Diese Schönheit hält Vera von Lehndorff in großformatigen Gemälden fest und bedient sich dabei einem ungewöhnlichen Material. "Mich fasziniert Asche schon seit den 80er Jahren. Damals habe ich begonnen, verschiedene Arten von Asche zu sammeln. Ich habe unterschiedliche Hölzer verbrannt, auch Briketts, Kohle und Papier, und verschiedenfarbige Aschen gesammelt. Damit habe ich gemalt." Außerdem inszeniert sie Performances, die sich im Dunstkreis der Endlichkeit bewegen. In einem Kunstfilm wandelt von Lehndorff ruhelos umher, legt sich immer wieder an verschiedene Orte, um Minuten später nach einem neuen Platz zu suchen. Sie sei besessen von der Suche nach dem richtigen Platz zum Sterben. "Dazu kam ich durch den Tod einer meiner Katzen. Viele Tiere suchen ja ganz natürlich nach dem geeigneten Platz zum Sterben. Wir dürfen das ja gar nicht so richtig. Wir dürfen oft nicht mal im eigenen Bett, sondern müssen im Krankenhaus sterben. Das alles ist so entfremdet und furchtbar", sagt Vera von Lehndorff.

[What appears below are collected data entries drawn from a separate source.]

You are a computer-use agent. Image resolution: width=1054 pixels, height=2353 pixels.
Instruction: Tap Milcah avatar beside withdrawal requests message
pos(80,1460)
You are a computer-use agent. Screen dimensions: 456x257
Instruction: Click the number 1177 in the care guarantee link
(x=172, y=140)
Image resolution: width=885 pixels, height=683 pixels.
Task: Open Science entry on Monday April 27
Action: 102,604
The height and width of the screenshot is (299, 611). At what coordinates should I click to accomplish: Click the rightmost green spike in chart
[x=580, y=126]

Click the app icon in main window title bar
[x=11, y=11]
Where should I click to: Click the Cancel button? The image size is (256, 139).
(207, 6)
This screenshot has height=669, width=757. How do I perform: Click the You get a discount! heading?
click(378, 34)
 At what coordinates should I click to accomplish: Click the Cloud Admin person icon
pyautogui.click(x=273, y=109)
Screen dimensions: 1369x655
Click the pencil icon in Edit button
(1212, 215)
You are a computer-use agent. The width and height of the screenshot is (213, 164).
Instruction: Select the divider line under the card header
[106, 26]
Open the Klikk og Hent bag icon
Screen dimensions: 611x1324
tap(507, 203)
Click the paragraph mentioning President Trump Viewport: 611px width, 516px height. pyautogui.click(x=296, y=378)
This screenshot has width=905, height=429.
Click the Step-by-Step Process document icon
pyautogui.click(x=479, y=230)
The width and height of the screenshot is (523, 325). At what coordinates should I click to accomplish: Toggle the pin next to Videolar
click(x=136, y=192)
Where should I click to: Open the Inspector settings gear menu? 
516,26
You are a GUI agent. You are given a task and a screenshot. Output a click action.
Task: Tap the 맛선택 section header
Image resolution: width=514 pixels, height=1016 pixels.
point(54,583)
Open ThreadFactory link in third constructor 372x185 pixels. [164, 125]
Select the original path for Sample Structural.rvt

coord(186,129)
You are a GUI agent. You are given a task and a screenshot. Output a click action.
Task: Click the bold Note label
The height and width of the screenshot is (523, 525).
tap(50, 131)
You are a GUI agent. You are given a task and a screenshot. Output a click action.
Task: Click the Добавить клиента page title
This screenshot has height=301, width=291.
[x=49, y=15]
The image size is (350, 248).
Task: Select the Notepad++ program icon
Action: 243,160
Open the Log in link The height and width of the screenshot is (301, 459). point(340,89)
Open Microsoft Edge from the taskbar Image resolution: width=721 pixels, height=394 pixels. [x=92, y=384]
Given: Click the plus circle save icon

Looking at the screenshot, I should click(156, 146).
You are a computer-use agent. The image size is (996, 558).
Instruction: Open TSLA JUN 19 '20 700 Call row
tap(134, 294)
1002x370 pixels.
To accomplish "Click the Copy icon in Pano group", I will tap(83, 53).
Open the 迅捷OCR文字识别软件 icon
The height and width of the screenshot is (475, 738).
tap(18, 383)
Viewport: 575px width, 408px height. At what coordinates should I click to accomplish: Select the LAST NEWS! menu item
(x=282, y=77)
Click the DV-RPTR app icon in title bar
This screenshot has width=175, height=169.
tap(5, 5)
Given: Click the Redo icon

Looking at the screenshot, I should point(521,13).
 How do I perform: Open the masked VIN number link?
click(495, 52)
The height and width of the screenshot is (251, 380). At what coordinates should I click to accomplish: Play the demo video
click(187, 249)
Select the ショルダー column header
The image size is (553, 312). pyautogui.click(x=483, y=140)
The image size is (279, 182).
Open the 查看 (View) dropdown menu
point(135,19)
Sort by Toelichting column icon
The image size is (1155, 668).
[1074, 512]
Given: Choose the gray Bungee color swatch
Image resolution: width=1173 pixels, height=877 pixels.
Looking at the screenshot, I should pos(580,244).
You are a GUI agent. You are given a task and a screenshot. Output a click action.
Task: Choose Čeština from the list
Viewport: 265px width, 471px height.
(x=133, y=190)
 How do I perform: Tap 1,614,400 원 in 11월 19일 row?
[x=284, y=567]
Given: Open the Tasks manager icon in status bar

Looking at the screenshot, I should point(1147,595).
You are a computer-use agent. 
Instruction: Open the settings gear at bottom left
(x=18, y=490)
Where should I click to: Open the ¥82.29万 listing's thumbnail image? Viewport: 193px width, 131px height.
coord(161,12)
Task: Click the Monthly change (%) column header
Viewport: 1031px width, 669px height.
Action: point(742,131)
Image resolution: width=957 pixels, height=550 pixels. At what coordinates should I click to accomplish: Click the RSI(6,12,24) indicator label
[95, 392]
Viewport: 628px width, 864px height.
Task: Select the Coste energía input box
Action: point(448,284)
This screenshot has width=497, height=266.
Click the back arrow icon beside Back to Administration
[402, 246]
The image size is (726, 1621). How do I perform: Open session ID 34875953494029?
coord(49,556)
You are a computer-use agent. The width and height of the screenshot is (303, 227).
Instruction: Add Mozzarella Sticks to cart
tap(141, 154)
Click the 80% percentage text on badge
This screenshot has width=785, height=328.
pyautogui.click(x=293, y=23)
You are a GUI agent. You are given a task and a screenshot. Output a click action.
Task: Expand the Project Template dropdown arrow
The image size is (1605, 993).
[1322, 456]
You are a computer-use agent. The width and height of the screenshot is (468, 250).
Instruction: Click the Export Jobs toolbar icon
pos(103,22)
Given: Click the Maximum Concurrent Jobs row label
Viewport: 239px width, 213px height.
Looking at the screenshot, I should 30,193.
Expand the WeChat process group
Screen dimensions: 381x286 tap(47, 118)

Für Vera von Lehndorff zählt das eigene Erlebnis, nicht die organisierte Religion
In Religionen habe sie auf ihre vielen Fragen nach der Vergänglichkeit nie eine umfassende Antwort gefunden. Der Katholizismus, zu dem sie gemeinsam mit ihrer Mutter konvertierte, hatte ihr in ihrer Kindheit ob der Dramatik und großspurigen Inszenierung imponiert. Irgendwann sei sie damit aber "nicht mehr fertig geworden", ebenso wie mit dem Buddhismus und der transzendentalen Meditation, der sie sich später widmete. "Die organisierte Religion ist einfach nichts für mich, da kommt es irgendwann immer zu Machtkämpfen. Man ist schon erleuchtet, oder auf dem Weg dahin, der Meister ist der Erleuchtete… Durch diese Organisation wird das alles zwangsläufig eine Bedrängnis, auch der Tod und das Leben danach", sagt sie, "ich habe in den unterschiedlichen Religionen viel gesammelt, aber ich habe mich von der Organisation befreit. Ich weiß heute, dass nur das zählt, was ich selbst in mir erlebe."
"So, jetzt wissen hier auch alle, wie verrückt ich bin."
Das eigene Erleben sei heilsam und aufschlussreich, war für Vera von Lehndorff aber sicherlich nicht immer einfach. Jahrelang kämpfte sie gegen Depressionen an. Auf die und ihre zwei Selbstmordversuche spricht sie auch Byung-Chul Han an. Leider mit boulevardeskem Unterton, der so manches Gespräch zum Kippen gebracht hätte. Nicht dieses, denn eines hat sich Vera von Lehndorff auch in ihren schwersten Zeiten bewahrt: Einen bitterbösen Humor. "In so einem Zustand des Wahnsinns macht man sich seine eigene Realität. Für mich selbst war ich die Reinkarnation des Bösen", sagt sie. Passend dazu habe sie in einer ihrer depressiven Lebensphasen eine alarmierende Erfahrung gemacht. "In einer Pariser U-Bahn saß mir gegenüber eine ganz aufgelöste, weinende Frau. Als ich ihr meine Hilfe angeboten habe, hat sie nur gesagt: 'Nein, nein, nicht Sie, Sie sind der Satan'. Ich habe mich in meinem Irrglauben einfach nur bestätigt gefühlt", erzählt von Lehndorff fast beiläufig und lacht: "So, jetzt wissen auch hier alle wie verrückt ich wirklich bin."